Saat kerja bakti massal Pemkot Surabaya berlangsung, Rabu (1/4/2026), Eri justru mendapati kondisi kontras di TPS Rangkah dan Simpang Dukuh. Sampah terlihat meluber keluar area, sementara gerobak milik RW hingga pemulung terparkir tanpa pengaturan jelas. Situasi itu membuat fungsi TPS bergeser dari lokasi transit sampah menjadi area penumpukan alat angkut.
Di TPS Simpang Dukuh, Eri bahkan turun langsung membantu mengangkat sampah. Tindakan tersebut sekaligus menjadi penegasan bahwa persoalan yang ditemukan bukan sekadar soal kebersihan biasa, melainkan indikasi lemahnya pengawasan operasional di tingkat lapangan.
“TPS itu tempat pembuangan sementara untuk sampah rumah tangga, bukan gudang gerobak. Mulai besok, tidak boleh ada gerobak atau gledek yang parkir di TPS. Setelah buang sampah, gerobak harus dibawa pulang ke wilayah masing-masing,” tegasnya.
Sorotan langsung diarahkan ke Dinas Lingkungan Hidup Surabaya. Eri memerintahkan pembatasan jam buang sampah per RW tanpa kompromi.
“Saya minta setiap RW memiliki jam khusus untuk membuang sampah di TPS, di luar jam tersebut, petugas akan menolak sampah yang datang,” terangnya.
Masalah klasik lain: TPS dijadikan tempat buang apa saja. Eri menegaskan larangan keras.
“Yang dibuang di TPS itu sampah rumah tangga, seperti sisa makanan, kertas dan lain sebagainya. Bukan barang-barang besar seperti kasur, kayu, kursi dan lain sebagainya,” terangnya.
Tak hanya warga, pelaku usaha juga kena semprot. Mal, kafe, dan restoran dilarang numpang TPS.“Mal, kafe atau restoran harus memiliki angkutan sendiri atau bekerjasama dengan swasta yang direkomendasikan Pemkot, supaya sampahnya tidak dibuang atau dibebankan ke TPS. Kalau seperti ini, sampah TPS akan meluber terus,” imbuhnya.
Temuan lebih keras: praktik nakal truk swasta buang sampah sembarangan.”Kemarin ada pihak ketiga dari mall yang ketangkap buang sampah di pinggir jalan. Saya minta DLH tindak tegas. Truk yang tidak layak, bolong-bolong, dan tidak tertutup tidak boleh jalan. Kita harus kompak menjaga kebersihan,” tambahnya.

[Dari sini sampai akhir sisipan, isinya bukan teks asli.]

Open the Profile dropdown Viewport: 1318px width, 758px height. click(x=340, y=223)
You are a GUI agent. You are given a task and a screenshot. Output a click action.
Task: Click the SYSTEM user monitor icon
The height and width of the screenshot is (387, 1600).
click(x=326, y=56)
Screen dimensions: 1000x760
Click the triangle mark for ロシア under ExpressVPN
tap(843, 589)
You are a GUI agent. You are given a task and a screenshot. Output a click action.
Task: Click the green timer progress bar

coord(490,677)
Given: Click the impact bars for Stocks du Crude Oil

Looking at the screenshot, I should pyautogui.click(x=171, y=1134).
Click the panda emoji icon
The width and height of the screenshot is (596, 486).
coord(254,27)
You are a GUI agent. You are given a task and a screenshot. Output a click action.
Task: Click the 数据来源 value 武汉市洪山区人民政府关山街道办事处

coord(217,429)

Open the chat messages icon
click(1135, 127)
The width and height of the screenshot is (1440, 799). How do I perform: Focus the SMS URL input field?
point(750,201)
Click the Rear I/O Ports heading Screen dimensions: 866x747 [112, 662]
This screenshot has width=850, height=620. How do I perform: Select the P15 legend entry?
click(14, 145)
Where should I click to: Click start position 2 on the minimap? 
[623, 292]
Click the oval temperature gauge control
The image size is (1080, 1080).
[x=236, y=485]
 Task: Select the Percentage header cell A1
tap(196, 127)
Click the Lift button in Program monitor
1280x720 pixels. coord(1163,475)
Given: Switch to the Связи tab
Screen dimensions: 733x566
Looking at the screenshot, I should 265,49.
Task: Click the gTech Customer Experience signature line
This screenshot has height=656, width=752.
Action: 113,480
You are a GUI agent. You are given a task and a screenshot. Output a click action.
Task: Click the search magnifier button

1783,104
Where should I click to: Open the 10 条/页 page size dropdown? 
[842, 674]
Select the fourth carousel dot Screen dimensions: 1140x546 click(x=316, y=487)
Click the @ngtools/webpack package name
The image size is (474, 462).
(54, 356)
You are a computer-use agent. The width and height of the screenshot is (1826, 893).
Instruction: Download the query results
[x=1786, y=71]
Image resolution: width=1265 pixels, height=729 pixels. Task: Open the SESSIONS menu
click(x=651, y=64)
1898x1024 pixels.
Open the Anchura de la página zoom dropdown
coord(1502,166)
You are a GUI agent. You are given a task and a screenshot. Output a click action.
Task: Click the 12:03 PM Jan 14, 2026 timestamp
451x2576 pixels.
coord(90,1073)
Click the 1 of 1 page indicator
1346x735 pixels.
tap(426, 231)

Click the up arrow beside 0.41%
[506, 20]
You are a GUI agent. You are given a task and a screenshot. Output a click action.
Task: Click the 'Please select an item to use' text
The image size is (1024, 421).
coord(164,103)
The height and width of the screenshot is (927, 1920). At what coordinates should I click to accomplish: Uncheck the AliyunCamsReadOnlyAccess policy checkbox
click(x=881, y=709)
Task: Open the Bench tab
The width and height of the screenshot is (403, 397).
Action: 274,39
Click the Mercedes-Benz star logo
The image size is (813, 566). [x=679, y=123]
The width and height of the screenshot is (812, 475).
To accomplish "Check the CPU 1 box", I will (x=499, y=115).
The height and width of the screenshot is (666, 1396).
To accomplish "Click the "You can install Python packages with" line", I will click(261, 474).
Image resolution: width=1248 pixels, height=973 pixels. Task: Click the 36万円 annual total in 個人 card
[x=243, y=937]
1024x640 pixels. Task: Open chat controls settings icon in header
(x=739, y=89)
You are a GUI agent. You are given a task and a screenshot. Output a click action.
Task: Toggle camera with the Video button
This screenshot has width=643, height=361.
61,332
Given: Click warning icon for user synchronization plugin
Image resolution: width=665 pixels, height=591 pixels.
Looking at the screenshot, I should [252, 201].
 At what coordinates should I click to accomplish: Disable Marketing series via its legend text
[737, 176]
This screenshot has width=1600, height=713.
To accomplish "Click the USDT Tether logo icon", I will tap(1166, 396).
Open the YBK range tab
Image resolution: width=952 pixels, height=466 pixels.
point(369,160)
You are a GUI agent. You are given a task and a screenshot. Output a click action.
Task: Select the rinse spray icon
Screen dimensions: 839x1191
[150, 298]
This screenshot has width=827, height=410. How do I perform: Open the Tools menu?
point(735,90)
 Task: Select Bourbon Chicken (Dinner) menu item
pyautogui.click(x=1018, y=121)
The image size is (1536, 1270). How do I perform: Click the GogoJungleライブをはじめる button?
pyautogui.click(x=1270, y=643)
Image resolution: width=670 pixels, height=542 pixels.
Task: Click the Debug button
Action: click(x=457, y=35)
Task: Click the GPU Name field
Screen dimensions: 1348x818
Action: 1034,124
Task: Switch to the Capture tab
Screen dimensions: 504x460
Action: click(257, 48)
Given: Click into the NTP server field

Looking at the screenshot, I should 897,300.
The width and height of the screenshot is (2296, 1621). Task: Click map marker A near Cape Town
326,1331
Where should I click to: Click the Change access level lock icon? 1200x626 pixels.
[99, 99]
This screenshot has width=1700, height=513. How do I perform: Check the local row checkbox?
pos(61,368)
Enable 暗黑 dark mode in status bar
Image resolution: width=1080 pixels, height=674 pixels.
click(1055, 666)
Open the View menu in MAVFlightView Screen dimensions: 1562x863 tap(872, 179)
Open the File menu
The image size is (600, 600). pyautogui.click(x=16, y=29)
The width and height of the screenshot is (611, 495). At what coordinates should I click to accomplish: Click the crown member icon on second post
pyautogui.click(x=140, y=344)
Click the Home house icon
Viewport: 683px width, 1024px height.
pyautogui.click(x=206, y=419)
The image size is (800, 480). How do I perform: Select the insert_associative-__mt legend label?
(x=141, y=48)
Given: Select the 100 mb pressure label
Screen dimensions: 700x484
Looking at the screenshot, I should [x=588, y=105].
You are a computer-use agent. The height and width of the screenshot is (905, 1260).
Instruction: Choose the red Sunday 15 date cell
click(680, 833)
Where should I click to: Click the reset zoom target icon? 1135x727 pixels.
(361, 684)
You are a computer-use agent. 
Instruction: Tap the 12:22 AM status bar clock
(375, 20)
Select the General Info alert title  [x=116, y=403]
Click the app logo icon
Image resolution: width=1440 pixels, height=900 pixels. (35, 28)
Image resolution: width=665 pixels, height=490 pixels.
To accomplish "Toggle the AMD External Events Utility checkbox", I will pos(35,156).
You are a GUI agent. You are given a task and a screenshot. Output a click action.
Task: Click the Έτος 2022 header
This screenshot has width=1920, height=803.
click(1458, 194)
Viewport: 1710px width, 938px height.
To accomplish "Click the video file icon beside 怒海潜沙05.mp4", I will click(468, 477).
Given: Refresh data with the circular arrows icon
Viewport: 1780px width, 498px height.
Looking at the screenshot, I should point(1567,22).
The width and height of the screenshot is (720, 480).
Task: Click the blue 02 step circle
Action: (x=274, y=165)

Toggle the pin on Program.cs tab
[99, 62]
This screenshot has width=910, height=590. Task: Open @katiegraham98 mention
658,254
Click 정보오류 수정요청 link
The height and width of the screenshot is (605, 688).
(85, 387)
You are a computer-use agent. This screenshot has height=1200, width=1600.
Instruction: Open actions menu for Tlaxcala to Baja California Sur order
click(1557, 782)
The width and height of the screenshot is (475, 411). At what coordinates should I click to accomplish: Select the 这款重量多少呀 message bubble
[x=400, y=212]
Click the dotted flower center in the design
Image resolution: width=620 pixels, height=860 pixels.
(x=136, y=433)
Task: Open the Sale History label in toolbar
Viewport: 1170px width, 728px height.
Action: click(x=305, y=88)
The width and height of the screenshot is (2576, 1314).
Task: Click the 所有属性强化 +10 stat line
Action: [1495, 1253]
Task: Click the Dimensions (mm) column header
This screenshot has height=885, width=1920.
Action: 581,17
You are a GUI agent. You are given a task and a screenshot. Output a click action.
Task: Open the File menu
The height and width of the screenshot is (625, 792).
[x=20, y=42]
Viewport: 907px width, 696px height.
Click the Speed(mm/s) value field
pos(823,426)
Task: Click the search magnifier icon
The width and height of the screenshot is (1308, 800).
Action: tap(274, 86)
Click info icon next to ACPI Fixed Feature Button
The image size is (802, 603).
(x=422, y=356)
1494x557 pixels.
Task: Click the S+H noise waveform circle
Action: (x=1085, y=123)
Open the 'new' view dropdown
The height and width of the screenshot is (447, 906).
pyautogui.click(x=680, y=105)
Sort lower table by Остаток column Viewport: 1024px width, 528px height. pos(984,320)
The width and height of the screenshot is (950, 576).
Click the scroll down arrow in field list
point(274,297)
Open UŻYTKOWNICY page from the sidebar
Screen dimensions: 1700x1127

Mulai April 2026, hanya truk berizin dan lolos uji DLH yang boleh beroperasi. Armada di luar standar operasional dipastikan tidak diperbolehkan lagi beroperasi di lapangan.
Pemkot juga menyiapkan fasilitas cuci truk otomatis di Tanjungsari dan TPA Benowo. SOP diperketat truk wajib bersih sebelum dan sesudah operasi.“Jadi sebelum keluar Tanjungsari dicuci, baru mobilnya ambil sampah di TPS. Setelah itu dia ke TPA Benowo buang sampahnya keluar dicuci lagi baru keluar lagi ngambil ke TPS berikutnya. Ini ini SOP yang harus dijalankan teman-teman DLH,” ungkapnya.
“Ini adalah kontrak kinerja. Kalau dalam beberapa hari ke depan TPS balik lagi kotor dan tidak sesuai SOP, maka akan ada sanksi tegas bagi pejabat terkait. Kita ingin Surabaya bersih, nyaman, dan tidak bau,” pungkasnya.